What would it take for company X to collect all internal emails and msgs and knowing the unique id of each sender make a profile to train a model to recognize and match writing patterns based on style, misspellings, grammar length etc so that you could “blind” test and accurately machine learn odds of a msg coming from that person? So if that company had training data from it’s own users , they could then buy Blind data extracts from users belonging to their company X and with decent accuracy narrow down who the user is, and give a confidence score based on speech patterns alone, not on any other digital fingerprint ? EDIT : thanks for the replies and thoughts .. in the end I guess it’s more of a thought experiment of creating a fingerprint from typed text sourced internally from companies where the sender is known and also considering ways Blind could use the data here for its business model... both of which could be considered separately but have some mutually shared implications... Thanks for any continued thoughts on confidence scores for identifying people based on typed text
Not sure if you can make a fingerprint using only the writing of an individual.
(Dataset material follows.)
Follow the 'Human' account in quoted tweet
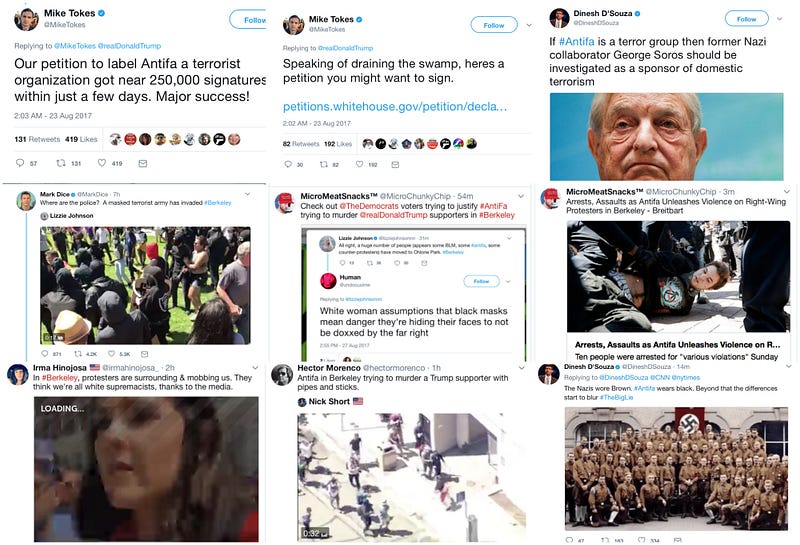The height and width of the screenshot is (545, 800). (x=481, y=281)
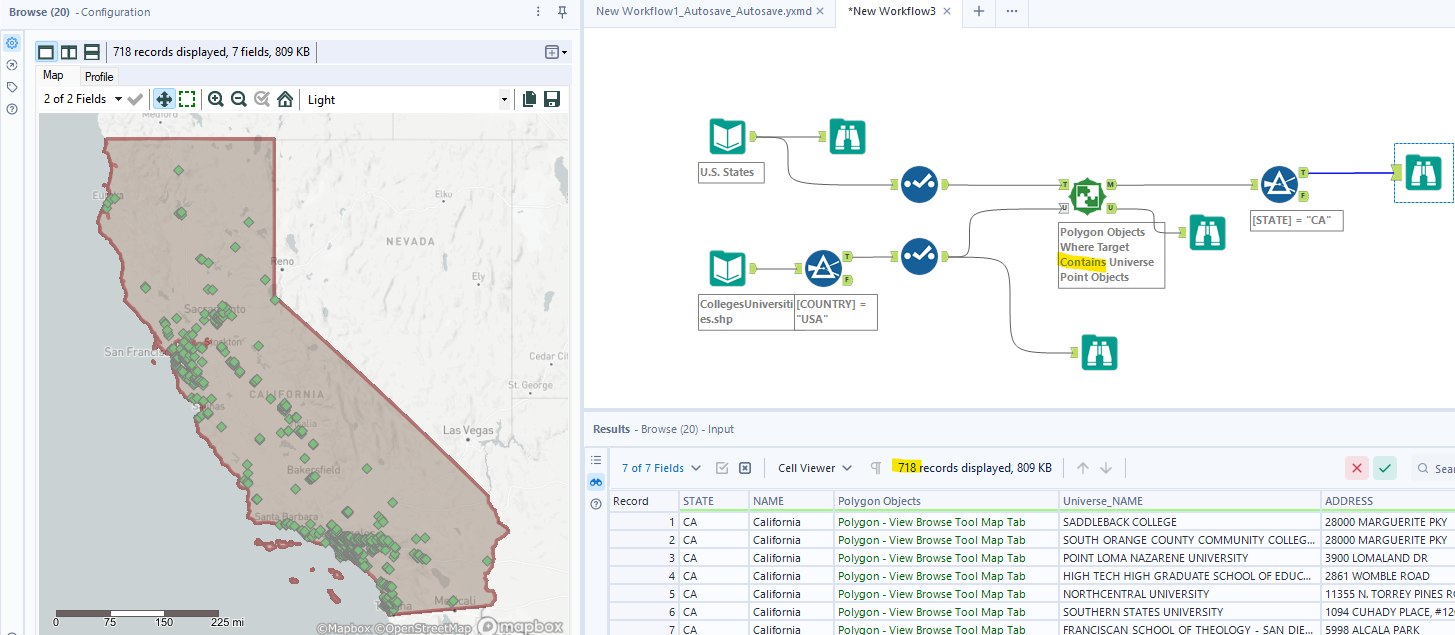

Coursera does it using typing behavior (speed between various letters is unique between individuals)
Paranoia is a terrible thing, my friend
I considered disclaimer of paranoia lol but actually more thinking of the business model of blind... same for linked in.. they know enough about jobs and job seeker behavior they could easily sell monthly reports to companies to let them know of flight risks
Yes but if it ever got out that Blind was doin that shit, there would be a mass exodus and they'd be worth dogshit.
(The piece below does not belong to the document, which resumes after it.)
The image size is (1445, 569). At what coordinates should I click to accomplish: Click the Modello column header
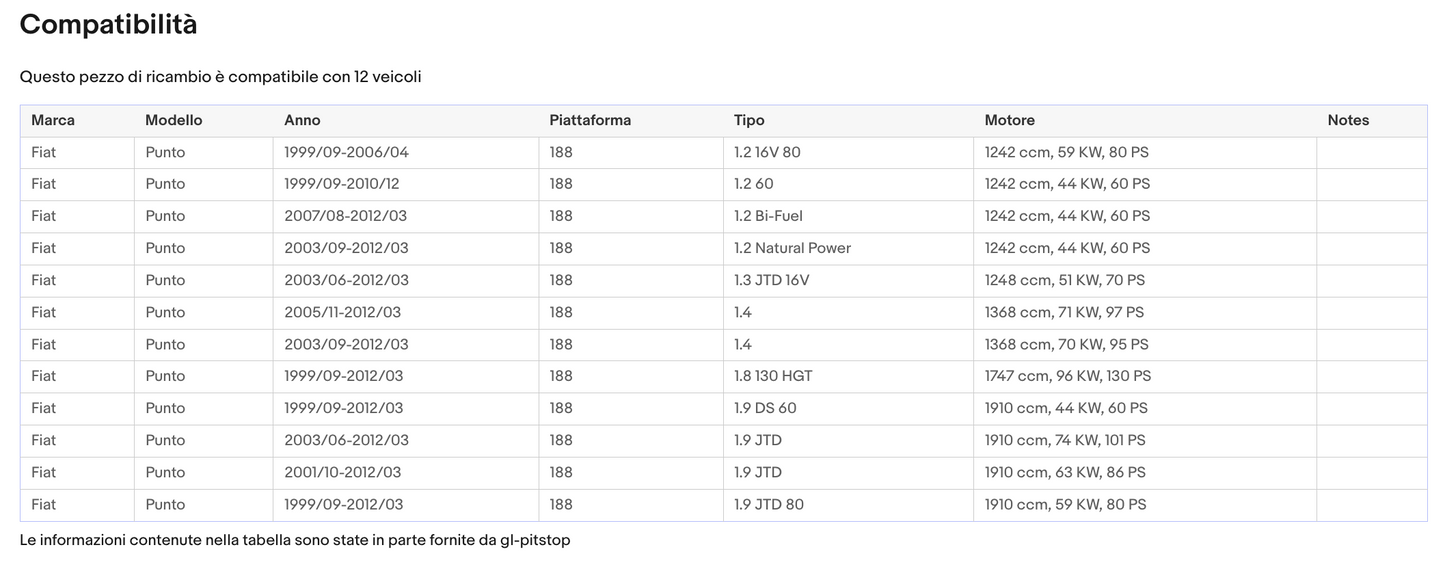173,120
Nah they’re all stakeholders and will dox everyone when it’s “time”
Wouldn't the writing styles be different over internal email vs Blind posts given the shorter format of Blind? I know I write internal work emails a bit differently compared to this post I just wrote.
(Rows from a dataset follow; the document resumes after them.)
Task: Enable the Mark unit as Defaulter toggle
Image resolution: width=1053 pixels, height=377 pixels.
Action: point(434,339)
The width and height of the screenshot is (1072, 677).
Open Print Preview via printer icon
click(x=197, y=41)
As mentioned, company x would have emails and internal msgs (skype, slack etc) but yes to your point the writers style would vary on medium, so my assumption would be that the model that gives confidence scores on potential matches would be able to handle length and potential variances of formality for each platform... perhaps the scoring would be more accurate on long form posts
Aah yes, then yes I agree.
Technically they could terminate someone if they found the blind verification email and knew what it was. Or even if they didn’t, non work related email. (Even though it is...) lol
How about the work email you used to sign up? You already gave them what they need.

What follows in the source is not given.